Provided entries.
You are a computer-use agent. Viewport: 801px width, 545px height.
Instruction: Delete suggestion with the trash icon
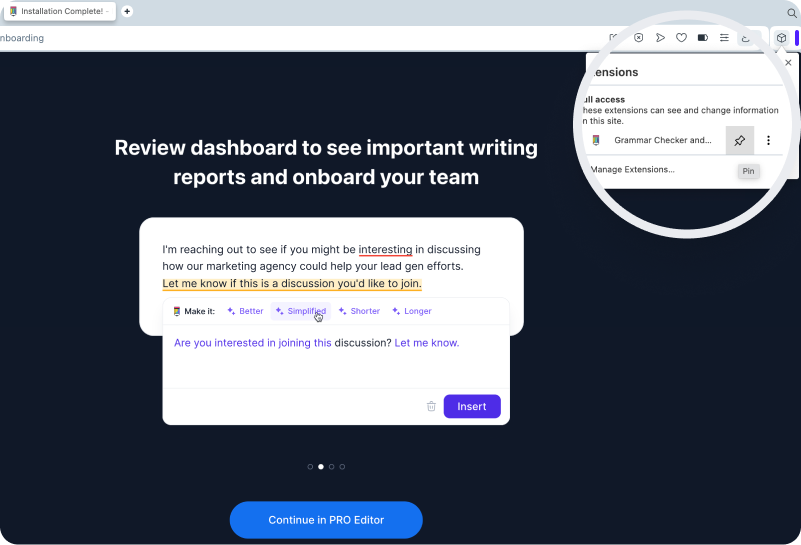pyautogui.click(x=431, y=407)
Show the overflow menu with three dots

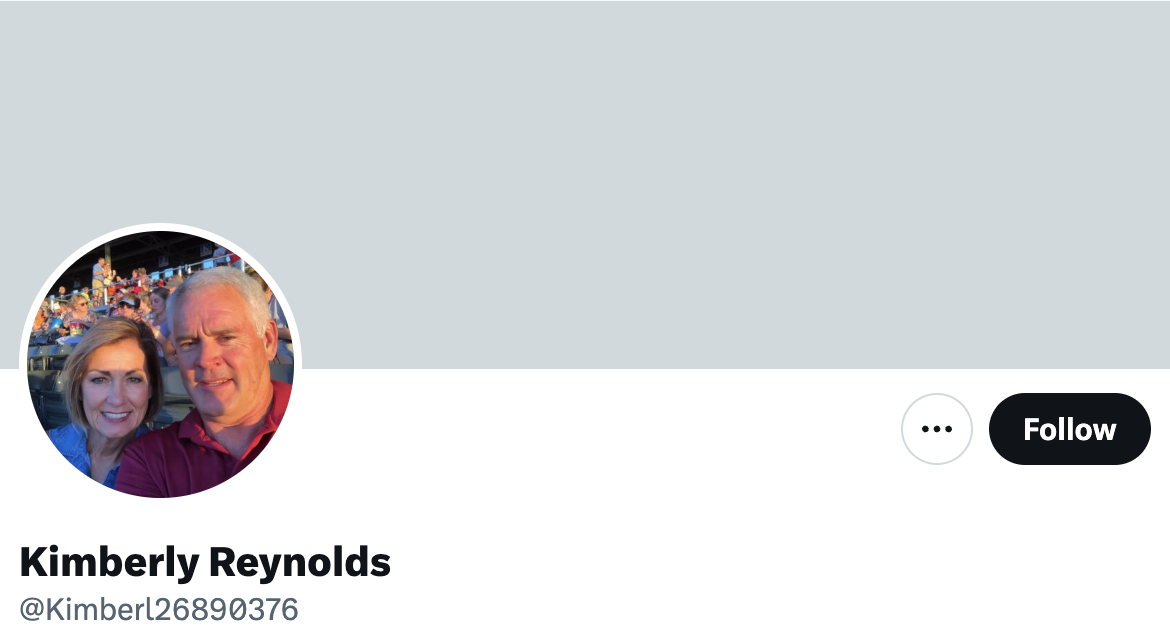(x=936, y=429)
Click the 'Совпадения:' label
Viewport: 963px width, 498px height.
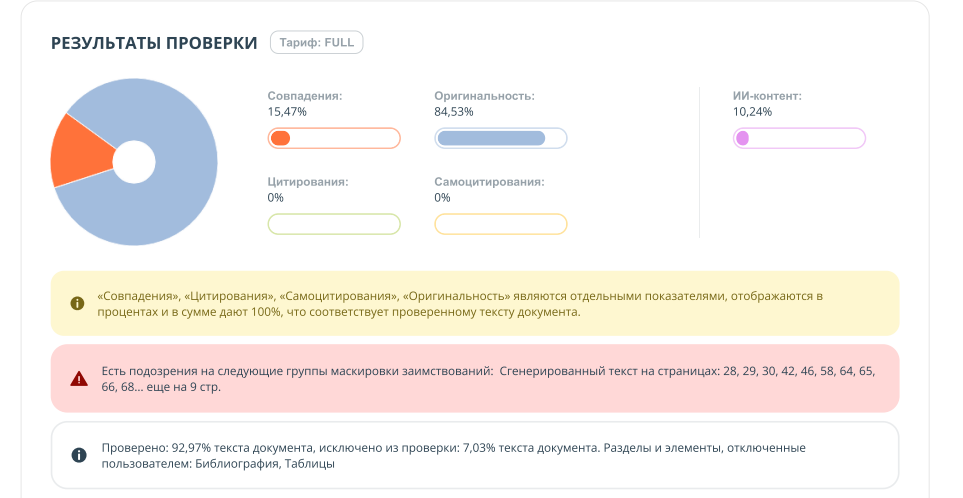(x=305, y=96)
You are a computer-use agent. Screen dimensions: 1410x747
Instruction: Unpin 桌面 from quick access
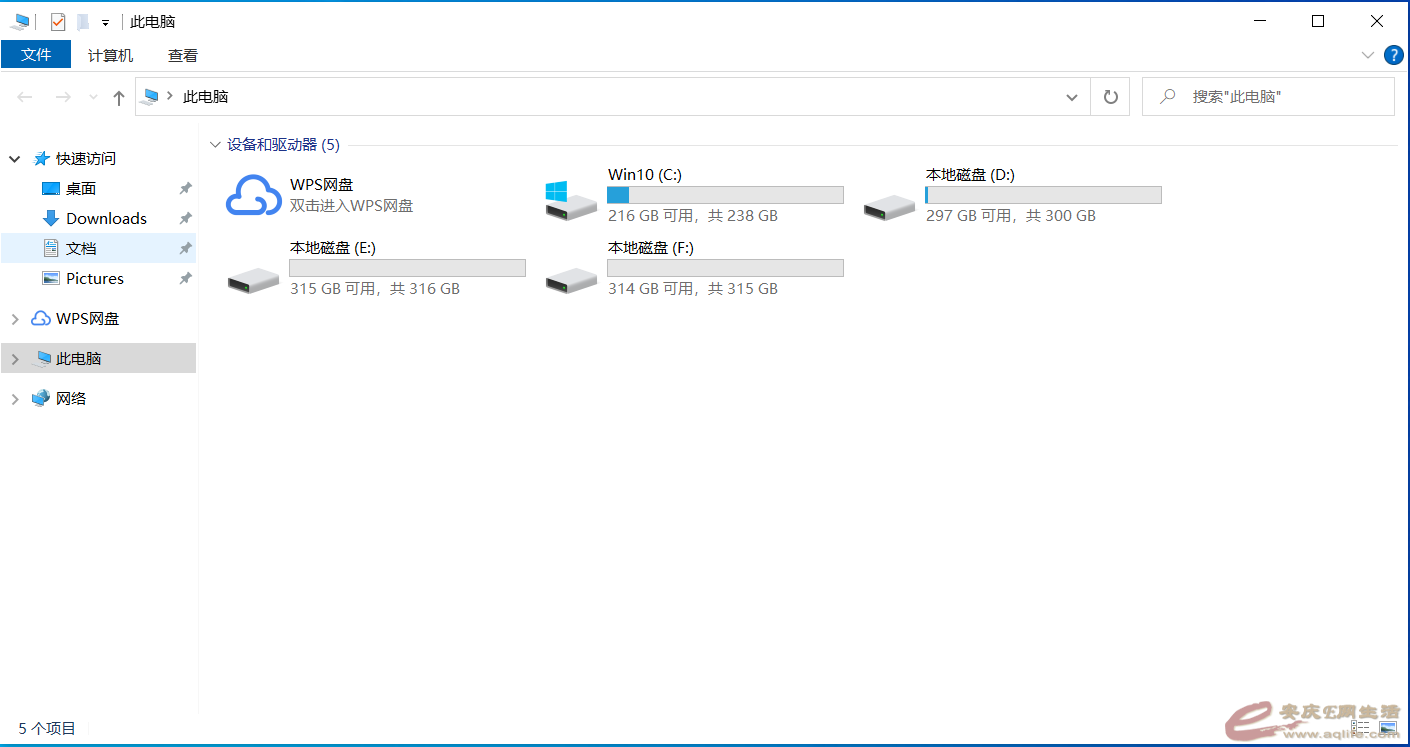click(185, 189)
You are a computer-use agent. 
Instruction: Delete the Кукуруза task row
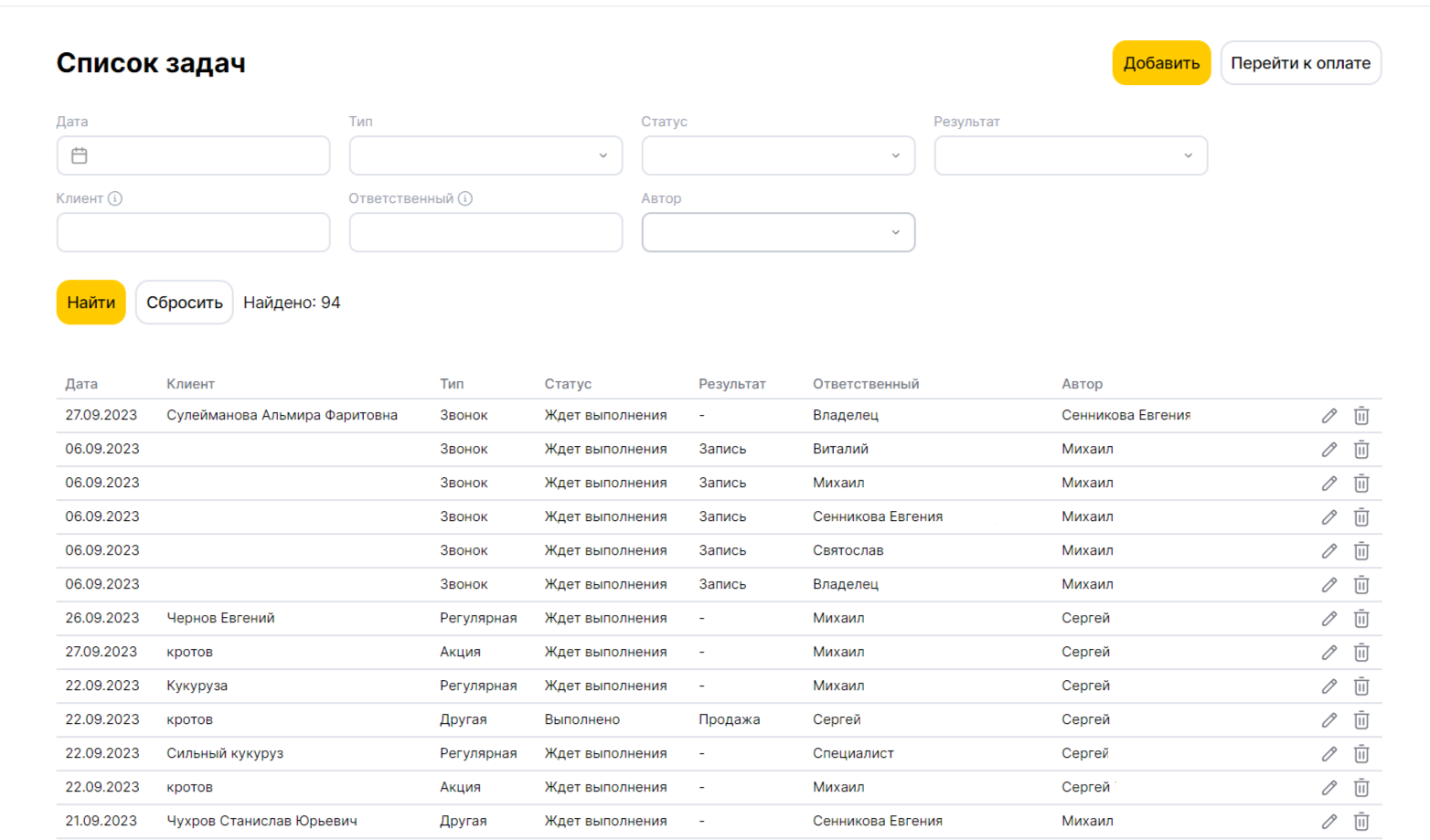(x=1361, y=686)
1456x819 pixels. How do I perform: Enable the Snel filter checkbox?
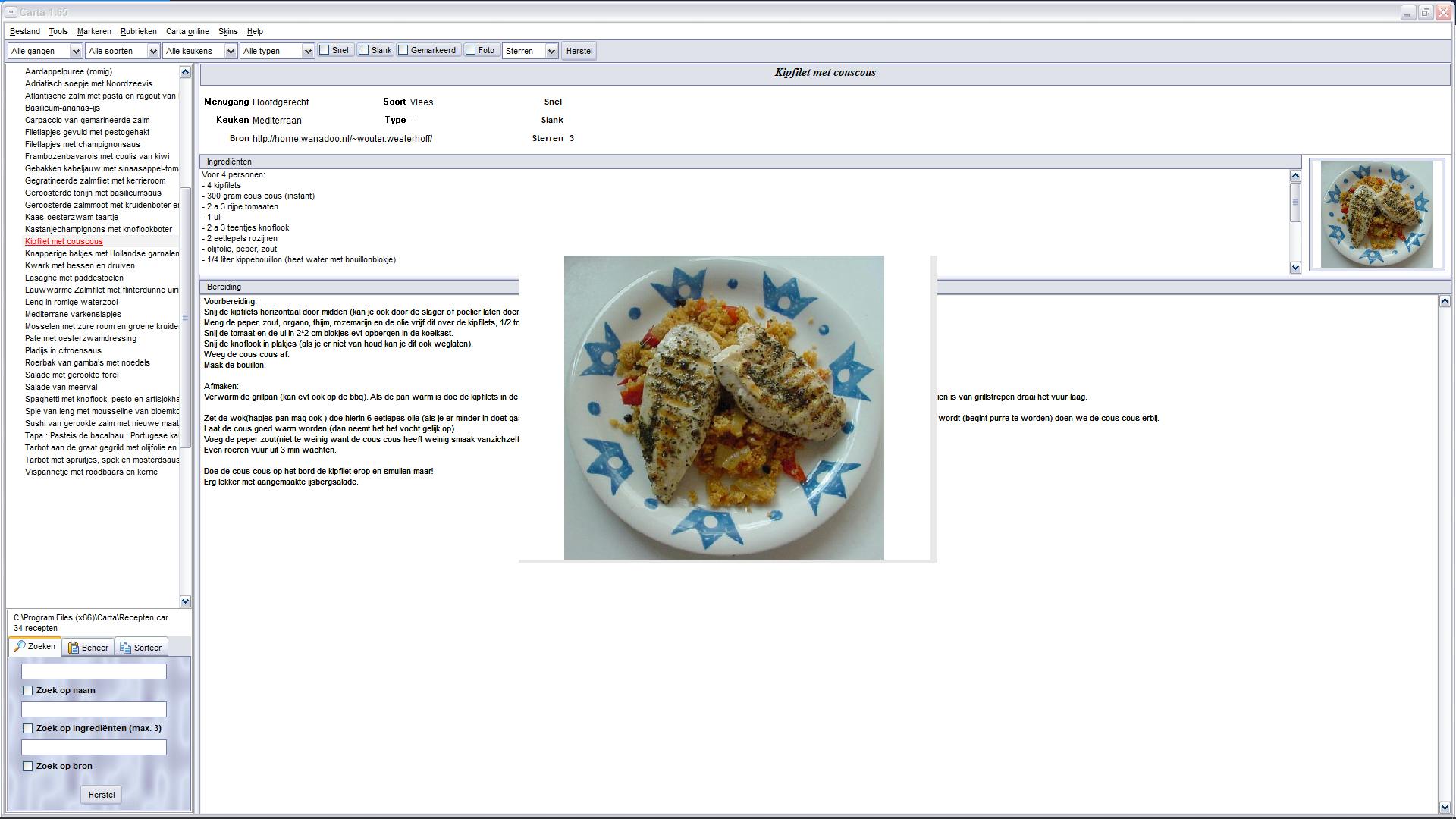(x=325, y=50)
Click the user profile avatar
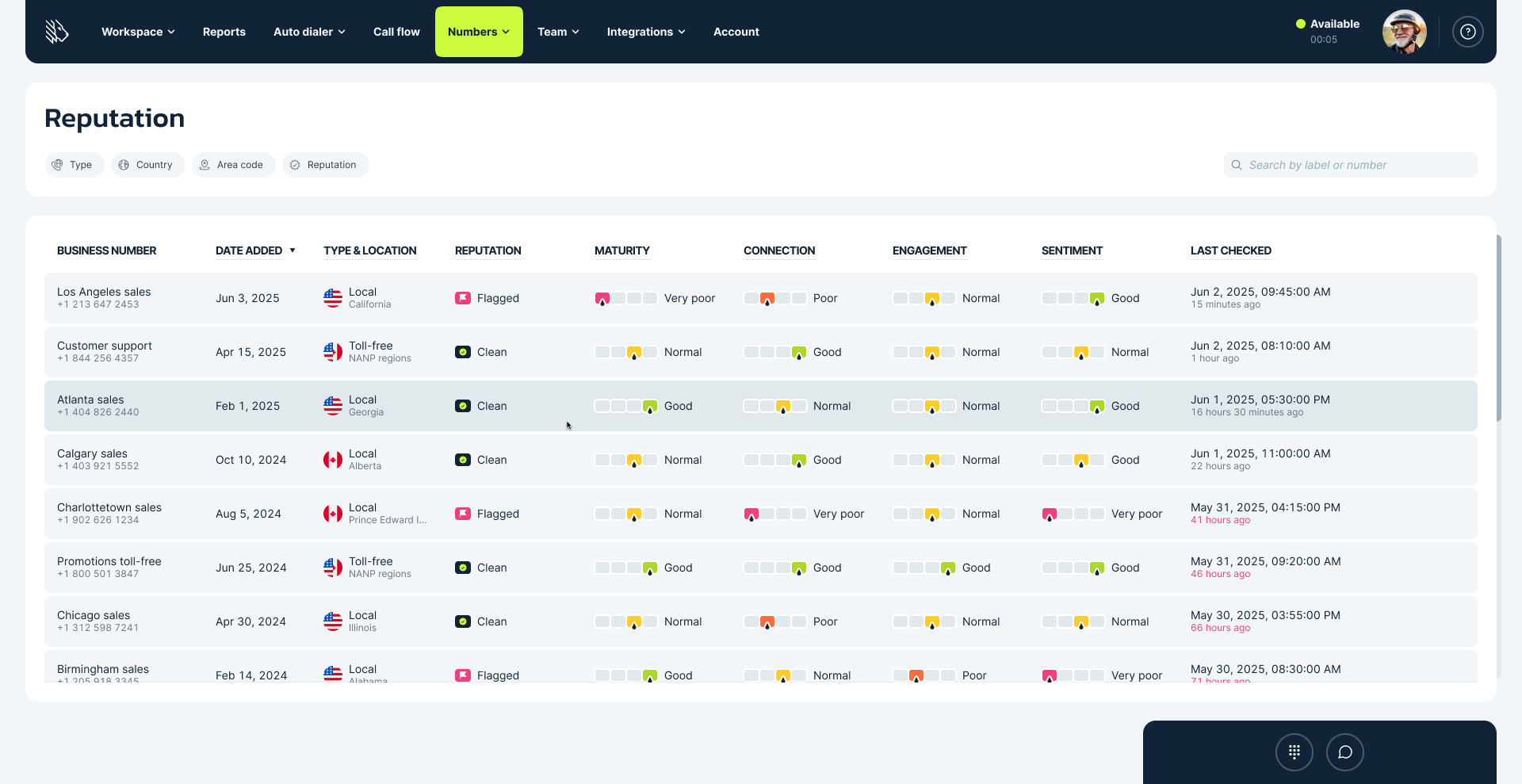Image resolution: width=1522 pixels, height=784 pixels. pos(1404,32)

Required action.
After locating the line with "Instruction: Delete suggestion" in the listing above, transcribe it and every line after it to the last, exactly, with no pictures.

Task response.
Instruction: Delete suggestion with the trash icon
pyautogui.click(x=431, y=407)
Show the overflow menu with three dots

(x=936, y=429)
Click the 'Совпадения:' label
Viewport: 963px width, 498px height.
(x=305, y=96)
You are a computer-use agent. Screen dimensions: 1410x747
Instruction: Unpin 桌面 from quick access
click(185, 189)
You are a computer-use agent. 
Instruction: Delete the Кукуруза task row
(x=1361, y=686)
1456x819 pixels. How do I perform: Enable the Snel filter checkbox?
(x=325, y=50)
Click the user profile avatar
Image resolution: width=1522 pixels, height=784 pixels. pos(1404,32)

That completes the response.